Which Substrate is the best for Beginners,Advanced Hobbyist
1.JBL AquaBasis plus(2.5lts,5lts)
2.JBL Manado Natural Substrate(10lts,25lts)
3.Marfied Contro Soil Black Japan(10lts)
4.Platinum Soil Imported Japan(9lts,3lts)
5.ISTA Water Plant Soil - pH 6.5(2lts,9lts)
6.Contra soil Black (10lts)
7.Caribsea Eco complete substrate Black,Red (9kg)
8.SeaChem Flourite Red (7kg,9kg)

Regards
Limo2000


----------



## Fish Enthusiast01 (Jul 1, 2015)

I think Eco-complete is good for beginners, and probably for advanced aquarists too. That's just my opinion though. 

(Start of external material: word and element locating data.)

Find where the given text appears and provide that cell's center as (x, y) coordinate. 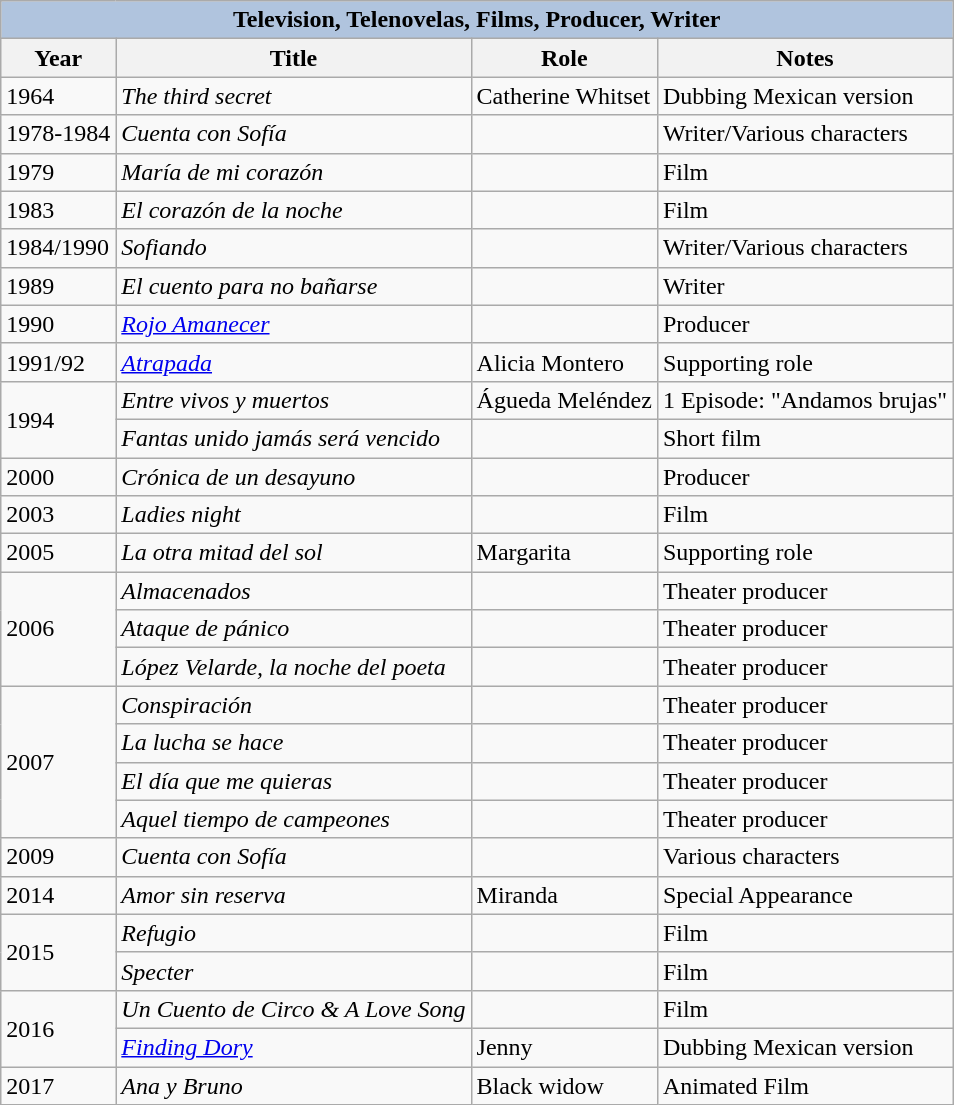
Almacenados (294, 591)
2005 (58, 553)
Sofiando (294, 248)
Special Appearance (804, 895)
1 Episode: "Andamos brujas" (804, 400)
Miranda (564, 895)
Notes (804, 58)
1991/92 (58, 362)
The third secret (294, 96)
Conspiración (294, 705)
2007 (58, 762)
Ladies night (294, 515)
Un Cuento de Circo & A Love Song (294, 1009)
Specter (294, 971)
Margarita (564, 553)
2017 (58, 1085)
2014 (58, 895)
Refugio (294, 933)
Amor sin reserva (294, 895)
Black widow (564, 1085)
2016 (58, 1028)
Ana y Bruno (294, 1085)
1984/1990 (58, 248)
Atrapada (294, 362)
Title (294, 58)
Television, Telenovelas, Films, Producer, Writer (477, 20)
2000 (58, 477)
Fantas unido jamás será vencido (294, 438)
Ataque de pánico (294, 629)
Writer (804, 286)
Jenny (564, 1047)
1990 (58, 324)
Aquel tiempo de campeones (294, 819)
1964 (58, 96)
María de mi corazón (294, 172)
López Velarde, la noche del poeta (294, 667)
2006 (58, 629)
1978-1984 (58, 134)
Rojo Amanecer (294, 324)
Year (58, 58)
Role (564, 58)
Animated Film (804, 1085)
2003 (58, 515)
El día que me quieras (294, 781)
Catherine Whitset (564, 96)
La otra mitad del sol (294, 553)
Short film (804, 438)
El cuento para no bañarse (294, 286)
Entre vivos y muertos (294, 400)
Águeda Meléndez (564, 400)
Alicia Montero (564, 362)
1983 (58, 210)
2015 (58, 952)
La lucha se hace (294, 743)
Finding Dory (294, 1047)
Crónica de un desayuno (294, 477)
1989 (58, 286)
El corazón de la noche (294, 210)
2009 (58, 857)
Various characters (804, 857)
1979 (58, 172)
1994 (58, 419)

Sent from my iPhone using Tapatalk


----------



## Maryland Guppy (Mar 5, 2015)




----------



## Michael (Jul 20, 2010)

Limo, welcome to APC!

Safe-T-Sorb is a really good substrate, especially since it only costs about $6 for a 40 lb. bag. It's properties are similar to Eco Complete or Flourite: It has few nutrients on its own, but has good particle size and excellent cation exchange capacity. This means that it absorbs nutrients and holds them in the substrate until plant roots grow into it. If you do a search on this site you will find a lot of information.


----------



## Cavan Allen (Jul 22, 2004)

It's kind of light weight though. Not the best for planting.


----------



## NYC (Jun 28, 2016)

The new ada ammazonian soil is crack... grows plants like crazy right out the bag. I love it!!


----------



## manojava (Sep 2, 2016)

Hi All,

I used ADA Amazonia for 3 years and i'm setting up a new base now. I want to replace the susbtrate since it became too cloudy.I'm thinking of getting flourite.I have a 90 gallon aquarium. Please suggest. I would like to acheieve 3-4 inch depth.Appreciate your assistance.


----------